Why Liberal Christianity (Too Often) Sucks

Why Liberal Christianity (Too Often) Sucks August 1, 2012

Photo by Courtney Perry (All rights reserved)

Among the most interesting memes floating around the blogosphere this summer is the will-liberal-christianity-survive-or-will-it-die-or-is-there-a-great-liberal-awakening-happening? meme. For those keeping score at home, Ross Douthat published a book and then wrote a much ballyhooed column for the NYTimes.

Then Diana Butler Bass, who also has a new book out, pushed back at HuffPo.

Then Douthat responded.

Now Scot McKnight has weighed in.

For those keeping score at home, Douthat is an avowed conservative and religious (Catholic) traditionalist. Butler Bass is a liberal Anglican who has, until her latest book, been a cheerleader for the sustainability of mainline denominations. McKnight is a left-leaning evangelical who has no truck with nor commitment to any denomination.

Here’s where I think they each score points:

Douthat notes that DBB “stacks the deck” when she argues in book and blog that conservative Christianity is dwindling, too. Douthat says this because DBB is linking the oncoming demise of conservative Christianity to the shrinking numbers in conservative denominations, like the Southern Baptist Convention. Here, I think, Douthat is correct. As has been noted time-and-time-again recently, Americans are deeply suspicious of organized religion, and nothing says organized religion like a denomination. But there are lots of non-affiliated churches, both large and small, that escape the surveys of denominational Christianity. And almost all of these non-affiliated congregations are conservative. Very few — like Solomon’s Porch — are progressive.

DBB responds to Douthat with a question of her own:

The real question is not “Can liberal Christianity be saved?” The real question is: Can Christianity be saved?

She goes on to ask, though not quite propose, that liberal Christianity just might be the savior of Christianity in America. One of the arguments she makes — and one that I’m dubious of — is similar to what Brian McLaren said to the General Assembly of the Presbyterian Church (USA) this summer: You have a head start on death, so you’ve got a head start on new life.

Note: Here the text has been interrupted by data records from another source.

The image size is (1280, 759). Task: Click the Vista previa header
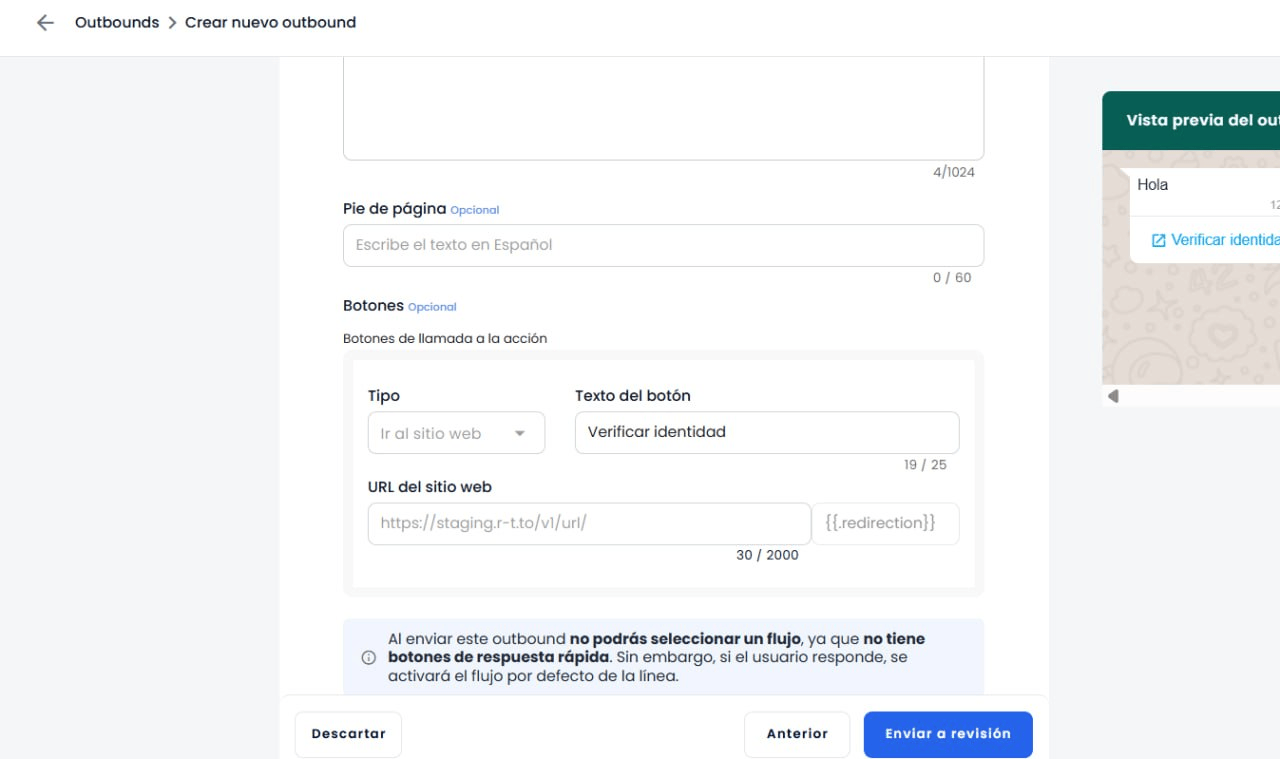tap(1191, 121)
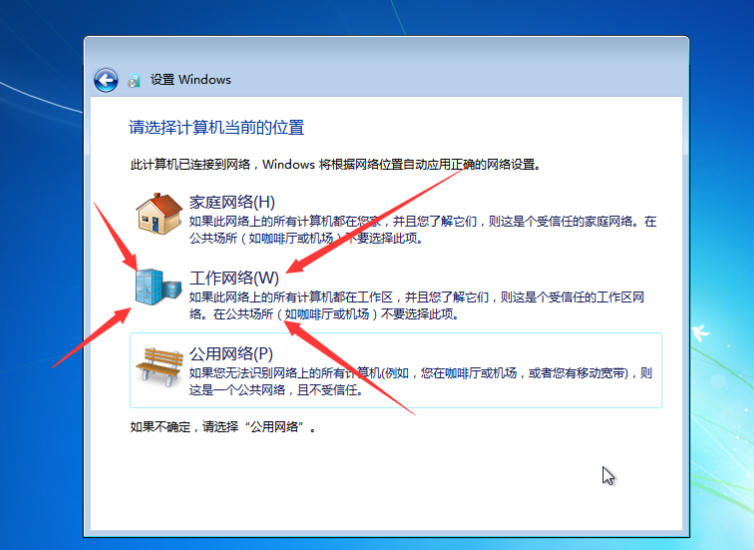This screenshot has width=754, height=550.
Task: Choose the 家庭网络(H) title link
Action: (232, 202)
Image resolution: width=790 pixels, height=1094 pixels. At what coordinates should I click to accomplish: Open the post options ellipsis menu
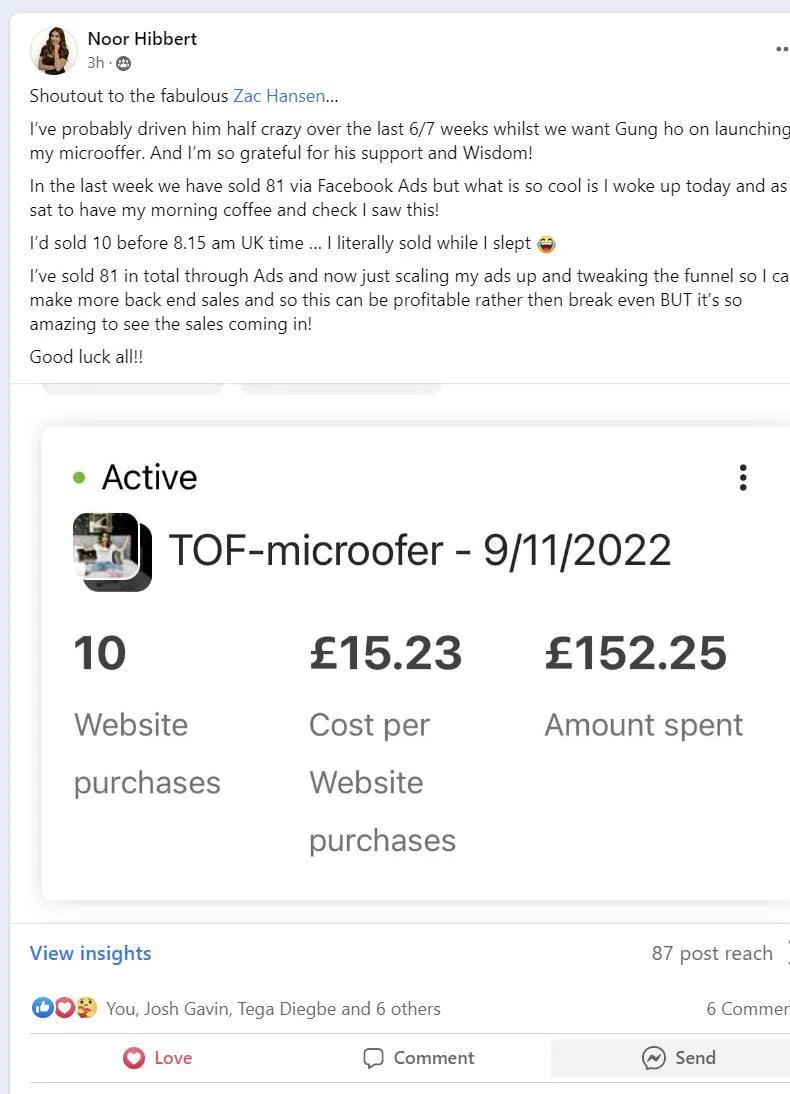[781, 48]
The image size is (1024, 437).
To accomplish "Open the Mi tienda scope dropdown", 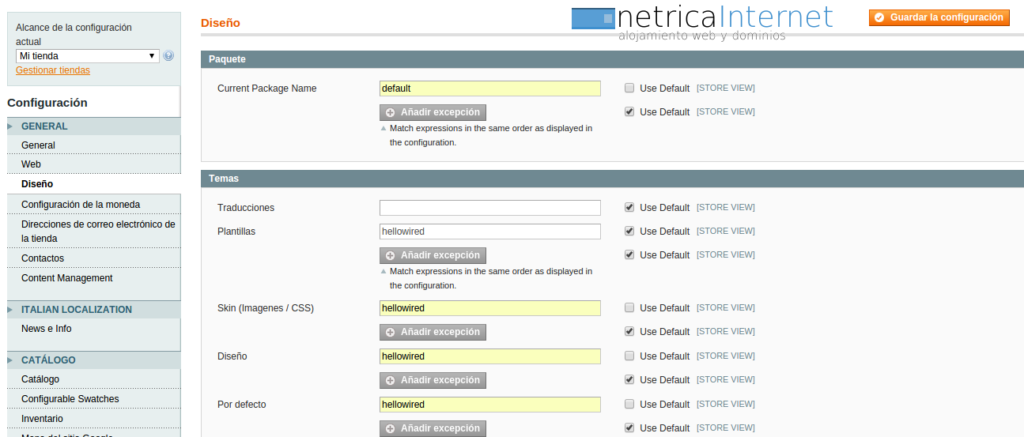I will (87, 56).

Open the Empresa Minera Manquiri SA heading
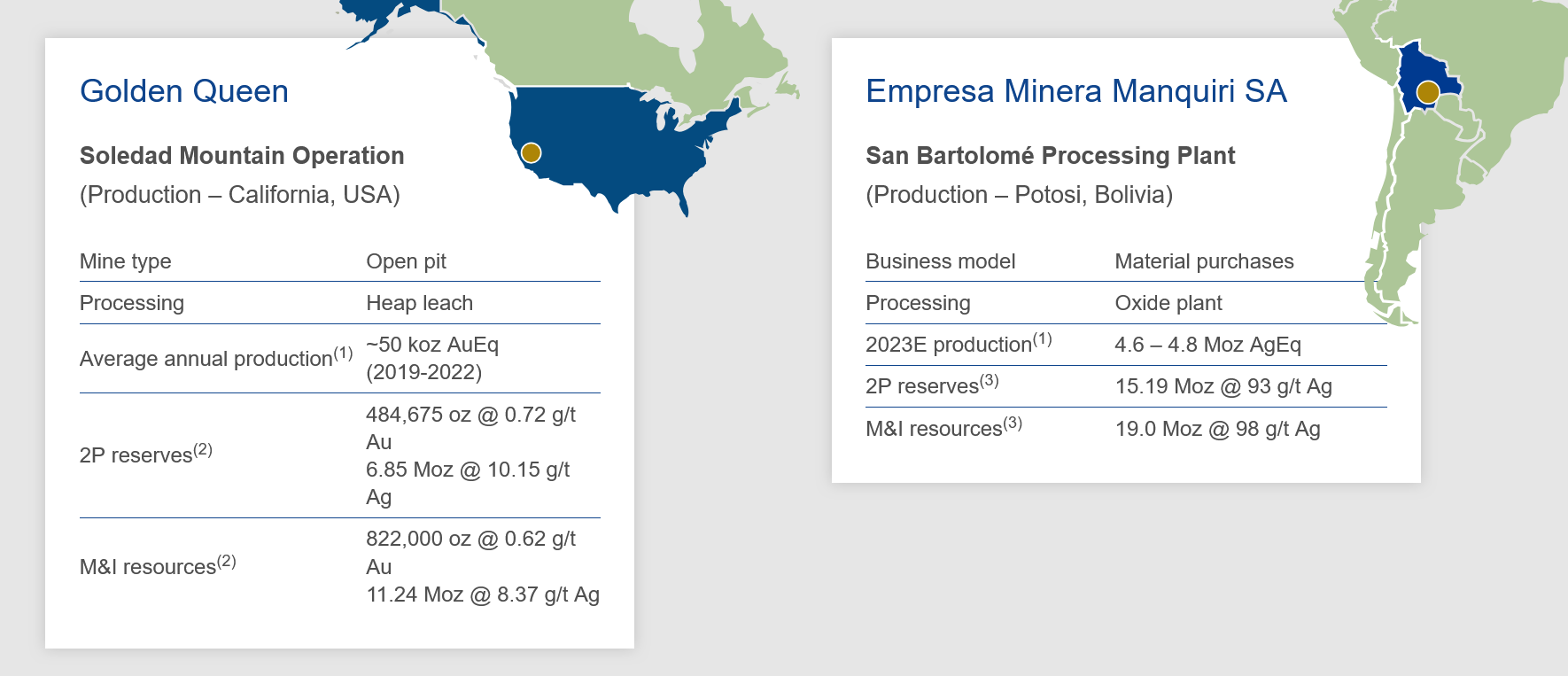point(1075,91)
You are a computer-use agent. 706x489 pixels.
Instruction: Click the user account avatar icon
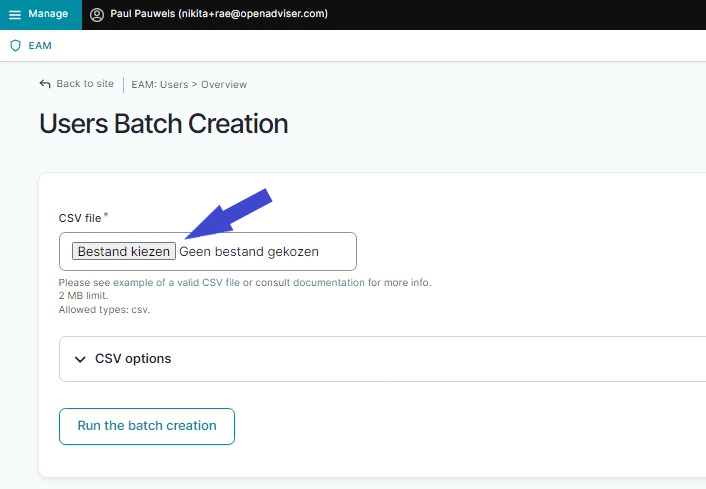click(x=97, y=15)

DBB is less sanguine about mainline Christianity than she used to be, which I think is right. I also agree with her that progressive theology has a foothold in certain parts of American Christianity, and it alone affords the possibility of a fourth great awakening.

Scot rightly points out that there are sociological and demographic factors that both DBB and Douthat fail to address: for one thing, liberal Christians tend to be more highly educated, more wealthy, and therefore have a lower birth rate. For another, the major themes of liberal Protestantism have been embraced by American culture as a whole. It reminds me of a trip I make to Scandinavia a few years ago — after being there, I wondered: If the government supplies everything that the (progressive) church offers, what need is there for the church?

On one thing, all three agree: Liberal Christianity is dying, at least in its current form.

So, now I’ll chime in. I think there are reasons that liberal Christianity often sucks, and I think that there are ways to remedy it.

1) Contrary to the Tea Party narrative, the US is the most “Christian” that it’s ever been: persons of Africa descent can sit at lunch counters with everyone else; women can vote; evangelists can stand on street corners and ply passersby with tracts. Liberal Protestantism is largely responsible for the freedoms we enjoy today, and we should trumpet that truth loudly. “If you love America” we should preach, “You should love the Congregationalists and Presbyterians and Anglicans and Unitarians and Quakers who built America.

2) Douthat basically equates “culturally and politically conservative” Christianity with “orthodox and theologically rigorous” Christianity. That’s the form of Christianity that’s growing, he states. The implication is that liberal Christianity isn’t producing vigorous theology. Progressives would argue vociferously, saying that they’ve got more theologians in more seminaries and universities than you can shake a stick at. Maybe they do, but no one gives a shit about the theology that’s coming out of progressive Protestantism.

By “no one,” I don’t mean me. I actually do care about and read progressive theology. But what progressive theologians have FAILED at is producing populist theology. In Scot’s post, he isn’t able to name a single populist progressive scholar on par with NT Wright.

A couple years ago, I was at a gathering of the “Top 40” liberal theologians in America. At one point, in a public session, one of them took me to task and said, “Do you know what the emergent church is lacking? Queer theory!” And I replied, “Do you know what percent of the church in America think that ‘not enough queer theory’ is the problem? 0%. That’s how much. 0%.”

3) Finally, mainline Christianity is committing suicide, plain and simple. By gathering every summer at their national conventions and killing each other with friendly fire, they are rapidly precipitating their own demise. No one gives a shit about the survival of your denomination.

By “no one,” I don’t mean the people who go to those meetings and fight and argue and vote. Those people care. But they can’t see the forest for the trees. No one back at home cares.

No. One.

So the faster that progressive Protestants can give up on their denominations — like conservative Protestants did 20 years ago — the more likely they can turn things around before it’s too late.